The Darjeeling Limited – Film Review Friday

The Darjeeling Limited (2007) dir. Wes Anderson

“I wonder if the three of us would’ve been friends in real life. Not as brothers, but as people.”

 

If I had to choose a film from Wes Anderson’s rapidly growing filmography that has aged the finest, it would have to be 2009’s Fantastic Mr Fox, a film which continually reveals deeper, meditations on life, grief and mortality, on every rewatch. Mr Fox is not only the most human of all Anderson’s protagonists, but he is also the last allowed to have a fully fleshed out arc and journey which ends with one of the greatest moments of catharsis put to film. He’s an animated fox having a mid-life crisis and returning to a life of crime. It’s the high point of Anderson’s career and the turning point when he shifted from grounded but absurd family dramady to something of his own entirely. The penultimate addition to these grounded absurdities was 2007’s The Darjeeling Limited where the metaphors are obvious and blunt, the depiction of India is serene and the family is dysfunctional yet everything comes together to be the greatest of Anderson’s live action work. 

Torn apart by grief and brought together by a horrific motorcycle accident three brothers, Francis (Owen Wilson), Peter (Adrien Brody) and Jack (Jason Schwartzman) set out across India in search of their estranged mother while weighed down by the mountain of Louis Vuitton baggage of their deceased father, subtle this is not. Francis, face bound tight in bandages, various pads and patches after his possibly purposeful motorcycle crash wants to get to know his younger brothers and traps them on a train thousands of kilometres away from home to ensure reconciliation. 

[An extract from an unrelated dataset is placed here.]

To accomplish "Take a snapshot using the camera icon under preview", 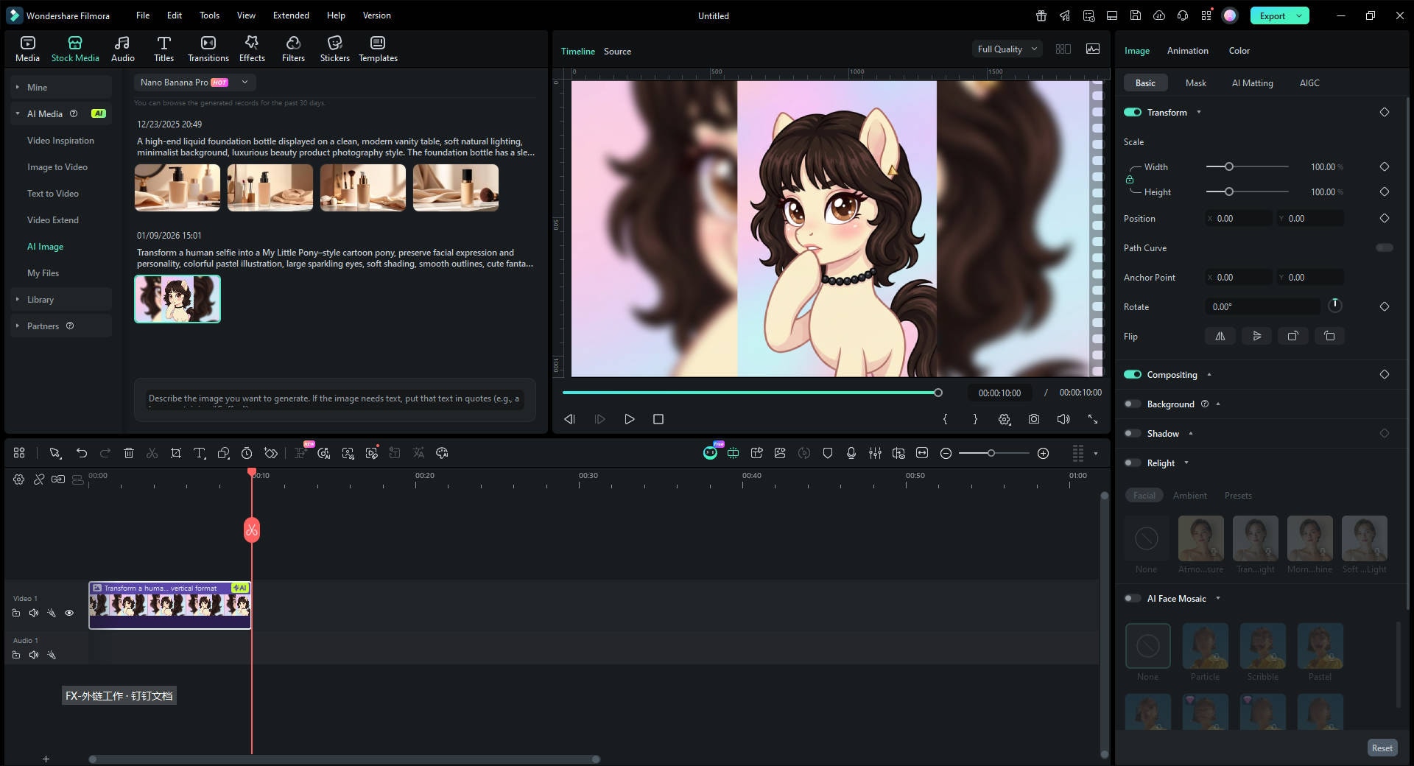I will point(1033,419).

The train itself, the titular Darjeeling Limited, is a thing of wonder and might as well have rolled right out of a fairytale recreation of the real world. It’s a fantastic set full of wonderful details and intricate dynamics. The Chief Steward played by Waris Ahluwalia doesn’t miss an opportunity to admonish the brothers, whether for bringing a deadly snake on board and losing it in their room or fighting in the hallways with pepper spray. He hates the brothers and the first inkling or their potential reconciliation is their shared hatred of him. Whether you consider the train as a metaphor for life itself, the grieving process or something else entirely you know a train can only go forward, on one track that can turn but is one track nevertheless. A train has a known beginning and end, until it doesn’t. Right before the end of the first act, the train stops and gets lost. “How can a train be lost? It’s on rails.” Subtle this movie is not.

Life isn’t going to be perfect, the grieving process isn’t going to be perfect, whatever metaphor you want to give the train will never be perfect even if you know the destination and it seems nothing could possibly go awry. Even if it’s on rails something will go wrong. No number of flawlessly planned, laminated schedules can fix what is fundamentally flawed. 

The Darjeeling Limited is a special movie, equally portraying gut-wrenching sadness while being full of whimsy and joy. Few films can find that balance and even fewer can pull it off. Just like Fantastic Mr Fox, The Darjeeling Limited ends with a needle drop and the greatest moment of catharsis in Anderson’s career. Because that’s what this movie is about. It’s about giving the audience catharsis so they don’t need to do a bizarrely beautiful train ride with their estranged family members through India (although I believe Anderson would feel oddly vindicated if they did.) The Darjeeling Limited is oddly comforting and if you watch it every couple of years, as is true with most of Anderson’s work, more will reveal itself to you.